Retrieval-Augmented Generation (RAG)

This document presents how to use the KAITO ragengine Custom Resource Definition (CRD) for retrieval-augumented generatoin workflow. By creating a RAGEngine resource, you can quickly stand up a service that indexes documents and queries them in conjunction with an existing LLM inference endpoint—no need to custom-build pipelines. This enables your large language model to answer questions based on your own private content.

Installation

Be sure you've cloned this repo and followed kaito workspace installation

helm install ragengine ./charts/kaito/ragengine --namespace kaito-ragengine --create-namespace

Verify installation

You can run the following commands to verify the installation of the controllers were successful.

Check status of the Helm chart installations.

helm list -n kaito-ragengine

Check status of the ragengine.

kubectl describe deploy ragengine -n kaito-ragengine

Clean up

helm uninstall kaito-ragengine

Usage

Prerequisite

Before creating a RAGEngine, ensure you have an accessible model inference endpoint.
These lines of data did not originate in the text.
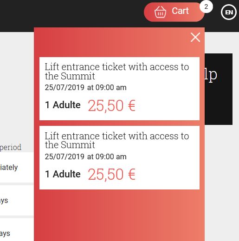Select the option ending in 'iately'
Screen dimensions: 239x241
[x=17, y=168]
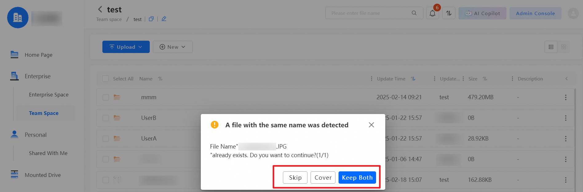
Task: Click the edit pencil icon beside test
Action: (x=164, y=19)
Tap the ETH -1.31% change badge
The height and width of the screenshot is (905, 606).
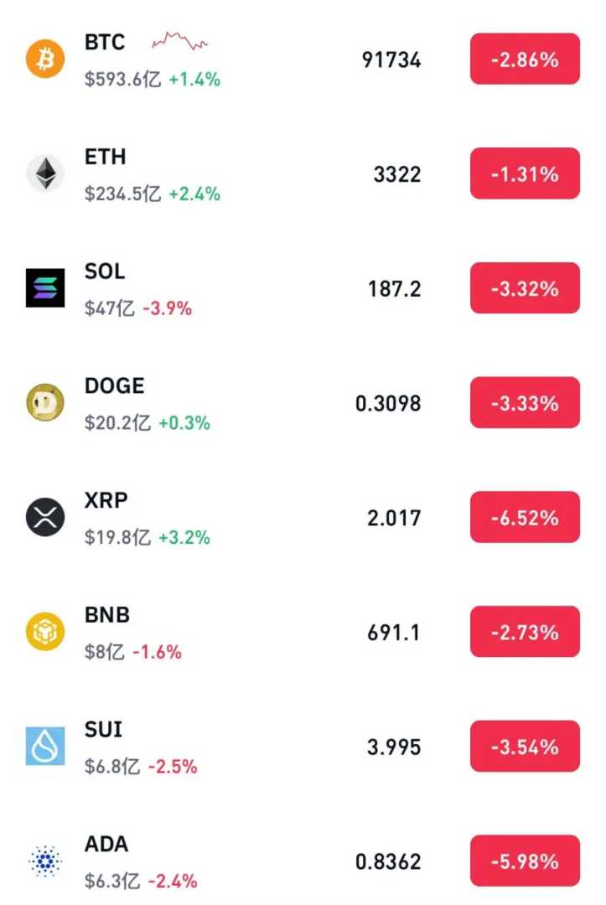[525, 174]
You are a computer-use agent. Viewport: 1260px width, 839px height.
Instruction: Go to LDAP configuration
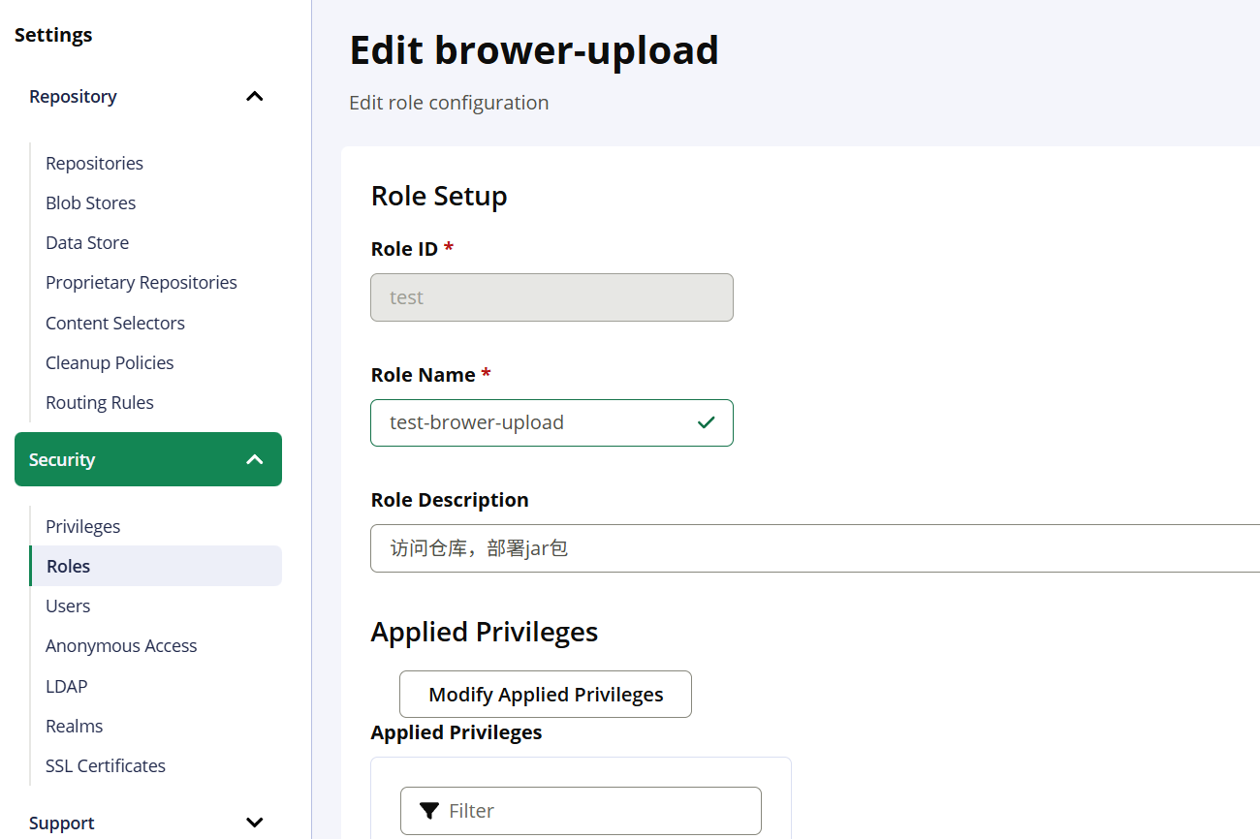click(x=67, y=686)
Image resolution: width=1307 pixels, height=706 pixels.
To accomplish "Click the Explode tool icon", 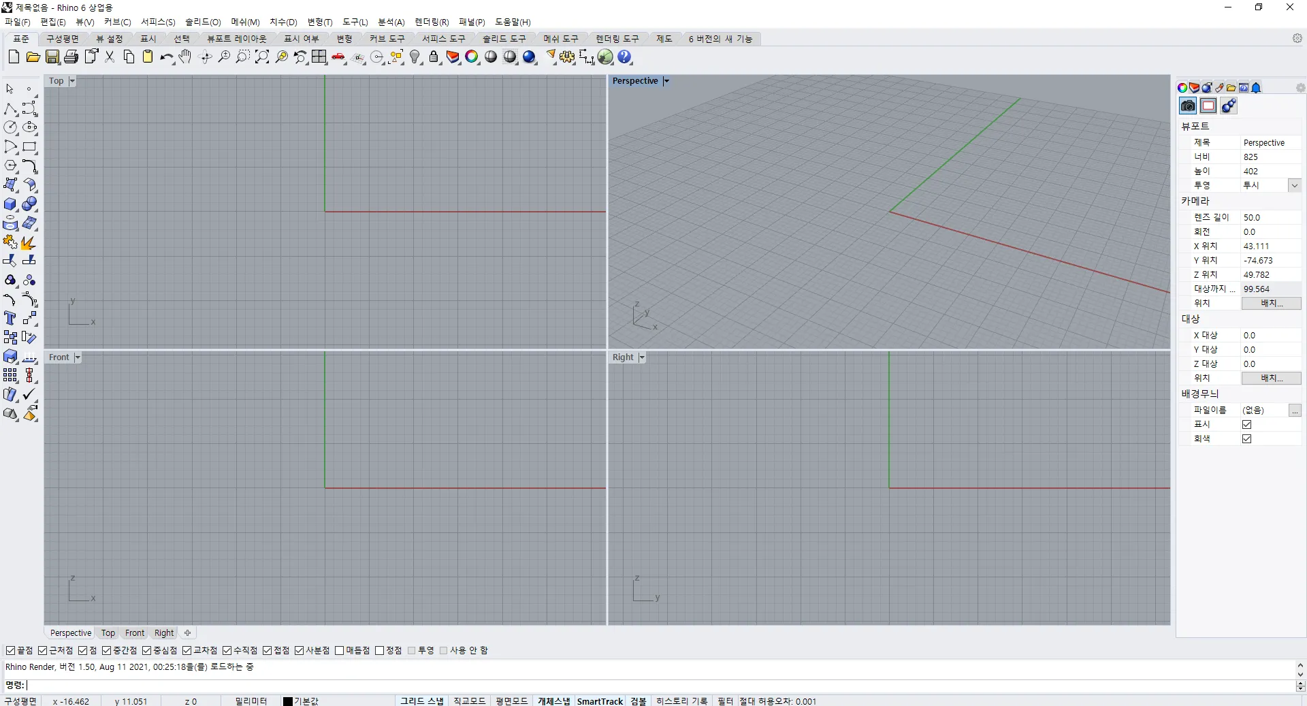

This endpoint can be:

  1. A model deployed through KAITO Workspace CRD (e.g., a local Hugging Face model, a vLLM instance, etc.).
  2. An external API (e.g., Huggingface service or other REST-based LLM providers).

Define the RAGEngine

Create a YAML manifest defining your RAGEngine. Key fields under spec include:

Embedding: how to generate vector embeddings for your documents. You may choose remote or local (one must be left unset if you pick the other):

embedding:
local:
modelID: "BAAI/bge-small-en-v1.5"

InferenceService: points to the LLM endpoint that RAGEngine will call for final text generation.

inferenceService:
url: "<inference-url>/v1/completions"

Users also need to specify the GPU SKU used for inference in the compute spec. For example,

apiVersion: kaito.sh/v1alpha1
kind: RAGEngine
metadata:
name: ragengine-start
spec:
compute:
instanceType: "Standard_NC6s_v3"
labelSelector:
matchLabels:
apps: ragengine-example
embedding:
local:
modelID: "BAAI/bge-small-en-v1.5"
inferenceService:
url: "<inference-url>/v1/completions"

Splitting Documents with CodeSplitter

By default, RAGEngine splits documents into sentences. However, you can instruct the engine to split documents using the CodeSplitter (for code-aware chunking) by providing metadata in your API request.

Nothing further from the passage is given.